Thank you for your informational graph. Is this with cake ‘out of the box’ configuration or is there some tinkering involved?
This is the script I used to turn CAKE on and off:
#!/bin/bash
set -ex
ul_if=$1
cake_ul_rate=$2
cake_ul_options="diffserv4 wash"
if [ "$cake_ul_rate" -eq "0" ]; then
ethtool -K "${ul_if}" tcp-segmentation-offload on
ethtool -K "${ul_if}" generic-segmentation-offload on
ethtool -K "${ul_if}" generic-receive-offload on
tc qdisc delete dev "${ul_if}" root
else
ethtool -K "${ul_if}" tcp-segmentation-offload off
ethtool -K "${ul_if}" generic-segmentation-offload off
ethtool -K "${ul_if}" generic-receive-offload off
tc qdisc replace dev "${ul_if}" root handle 1: cake bandwidth ${cake_ul_rate}mbit ${cake_ul_options}
fi
So cake can do gso-segmentation (split-gso keyword) so it should not be strictly necessary to disable these offloads.
I figured turning off the hw offload features further shows that this box/processor has no problems at 2.5G.
I am under the impression that most 2.5ghz ethernet chips expose 1 tx/rx interface per core. Using fq_codel or cake as the default egress qdisc in these cases when actually running at 2.5gbit should first, invoke the mq qdisc, and then apply fq_codel or cake to the per core tx queues, an use up very little cpu compared to shaping. I would be interested in a performance comparison for both fq_codel and cake running as the native qdisc in the hw mq situation.
I have been collecting feedback and feature requests on a new version of cake over here.
But would that not require BQL and relay on that BQL back-pressure is "fairly" distributed across the multi-queues, which would only work for egress? NOt that this would not already be great!
The size of the BQL backlog is dependent on interrupt service time more than anything else. I do not have any 2.5gbit hw to test. At the time, bqlmon would typically show ~44k per mq at 1 Gbit with GSO/GRO disabled, 130-150k with GSO/GRO enabled. The side effects of GRO were ever more obvious if you tried to run at physical rates of 100Mbit and 10Mbit.
CAKE typically ended up with a larger BQL backlog than fq_codel.

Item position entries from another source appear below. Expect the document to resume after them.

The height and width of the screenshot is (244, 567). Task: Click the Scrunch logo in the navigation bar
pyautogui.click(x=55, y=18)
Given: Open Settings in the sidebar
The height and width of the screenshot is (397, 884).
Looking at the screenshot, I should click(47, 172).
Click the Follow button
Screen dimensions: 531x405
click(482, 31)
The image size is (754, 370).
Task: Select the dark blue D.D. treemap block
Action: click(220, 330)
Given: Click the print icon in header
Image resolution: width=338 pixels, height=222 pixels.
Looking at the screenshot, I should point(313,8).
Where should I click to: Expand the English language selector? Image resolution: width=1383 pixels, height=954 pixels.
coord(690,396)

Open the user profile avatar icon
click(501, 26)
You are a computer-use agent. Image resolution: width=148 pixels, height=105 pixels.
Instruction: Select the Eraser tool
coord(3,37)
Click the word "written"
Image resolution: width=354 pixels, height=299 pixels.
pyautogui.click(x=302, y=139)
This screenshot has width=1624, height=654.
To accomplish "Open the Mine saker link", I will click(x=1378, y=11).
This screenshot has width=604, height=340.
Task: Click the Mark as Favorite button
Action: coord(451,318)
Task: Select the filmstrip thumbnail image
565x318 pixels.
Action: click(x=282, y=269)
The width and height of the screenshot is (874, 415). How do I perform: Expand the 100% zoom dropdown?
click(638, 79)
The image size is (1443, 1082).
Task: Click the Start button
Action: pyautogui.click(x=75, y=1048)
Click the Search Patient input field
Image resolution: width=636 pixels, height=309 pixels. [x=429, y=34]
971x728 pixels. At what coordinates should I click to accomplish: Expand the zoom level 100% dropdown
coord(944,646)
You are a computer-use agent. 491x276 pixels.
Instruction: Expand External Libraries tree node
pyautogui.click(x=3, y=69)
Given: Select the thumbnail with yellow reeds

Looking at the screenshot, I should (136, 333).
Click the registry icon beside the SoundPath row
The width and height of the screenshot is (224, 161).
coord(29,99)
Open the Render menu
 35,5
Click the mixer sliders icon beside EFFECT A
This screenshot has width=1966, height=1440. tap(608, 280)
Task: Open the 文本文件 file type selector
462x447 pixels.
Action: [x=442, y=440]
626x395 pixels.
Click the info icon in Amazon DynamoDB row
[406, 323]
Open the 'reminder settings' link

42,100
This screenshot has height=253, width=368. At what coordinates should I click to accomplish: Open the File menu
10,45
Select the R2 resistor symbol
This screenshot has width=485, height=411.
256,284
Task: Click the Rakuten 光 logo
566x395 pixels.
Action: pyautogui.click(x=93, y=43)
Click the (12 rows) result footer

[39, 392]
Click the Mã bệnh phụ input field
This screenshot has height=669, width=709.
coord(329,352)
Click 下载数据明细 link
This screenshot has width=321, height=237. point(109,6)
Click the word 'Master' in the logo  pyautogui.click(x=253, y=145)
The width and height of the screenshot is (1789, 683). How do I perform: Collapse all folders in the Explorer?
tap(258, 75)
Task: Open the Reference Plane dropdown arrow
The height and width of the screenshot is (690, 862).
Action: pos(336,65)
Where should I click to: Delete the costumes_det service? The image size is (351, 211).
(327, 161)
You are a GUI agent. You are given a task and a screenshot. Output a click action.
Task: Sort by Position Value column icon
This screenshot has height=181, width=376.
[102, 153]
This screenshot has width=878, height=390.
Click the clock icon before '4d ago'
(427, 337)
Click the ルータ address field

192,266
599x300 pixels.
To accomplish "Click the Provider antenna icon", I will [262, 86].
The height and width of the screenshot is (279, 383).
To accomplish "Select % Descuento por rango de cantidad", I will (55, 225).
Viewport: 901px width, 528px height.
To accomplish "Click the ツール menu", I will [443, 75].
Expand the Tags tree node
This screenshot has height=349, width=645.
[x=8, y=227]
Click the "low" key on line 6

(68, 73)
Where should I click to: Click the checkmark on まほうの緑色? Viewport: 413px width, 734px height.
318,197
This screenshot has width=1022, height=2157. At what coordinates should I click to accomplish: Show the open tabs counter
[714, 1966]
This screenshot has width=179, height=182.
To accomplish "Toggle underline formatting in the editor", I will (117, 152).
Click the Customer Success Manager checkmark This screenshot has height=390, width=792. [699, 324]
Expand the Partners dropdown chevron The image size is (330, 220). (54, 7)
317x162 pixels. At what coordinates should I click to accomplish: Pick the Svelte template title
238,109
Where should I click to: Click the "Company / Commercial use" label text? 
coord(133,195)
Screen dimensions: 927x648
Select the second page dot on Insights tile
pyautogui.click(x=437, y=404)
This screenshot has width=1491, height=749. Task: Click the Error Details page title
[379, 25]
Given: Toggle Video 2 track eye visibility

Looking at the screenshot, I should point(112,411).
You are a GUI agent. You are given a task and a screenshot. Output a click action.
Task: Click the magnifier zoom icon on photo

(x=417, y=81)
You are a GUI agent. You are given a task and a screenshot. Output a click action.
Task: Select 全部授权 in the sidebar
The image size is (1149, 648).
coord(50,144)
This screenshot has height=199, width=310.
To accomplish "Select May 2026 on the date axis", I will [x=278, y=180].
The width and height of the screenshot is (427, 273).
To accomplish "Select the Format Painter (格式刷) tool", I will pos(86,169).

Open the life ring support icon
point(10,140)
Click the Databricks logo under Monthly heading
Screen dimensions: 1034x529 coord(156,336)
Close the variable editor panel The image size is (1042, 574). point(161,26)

I am under the impression that most 2.5ghz ethernet chips expose 1 tx/rx interface per core.
The igc
driver that my i226 NICs use has a hardcoded max of 4 queues. That's why you see the softirqs in my graph only going to 4 cores.
I would be interested in a performance comparison for both fq_codel and cake running as the native qdisc in the hw mq situation.
You'd like me to run the same test, but use fq_codel instead, correct?
attached to the 4 queues, not shaped.
It does appear bql is fully supported by this driver.
https://github.com/ffainelli/bqlmon can be used to monitor bql interactions.
Can you give me an example of how to configure what you are asking for? I don't quite understand how you want it configured.
sysctl -w net.core.default_qdisc=fq_codel # or cake
tc qdisc replace dev your_device root cake # or fq_codel
tc qdisc del dev your_device root # Will then reset that device to this new default
tc -s qdisc show dev your_device # should show mq with 4 fq_codels
cake eats watts
Roughly 20% more... could you post the output of tc -s qdisc
please? I wonder which cake options are in play (probably the defaults, but it would be nice to confirm this).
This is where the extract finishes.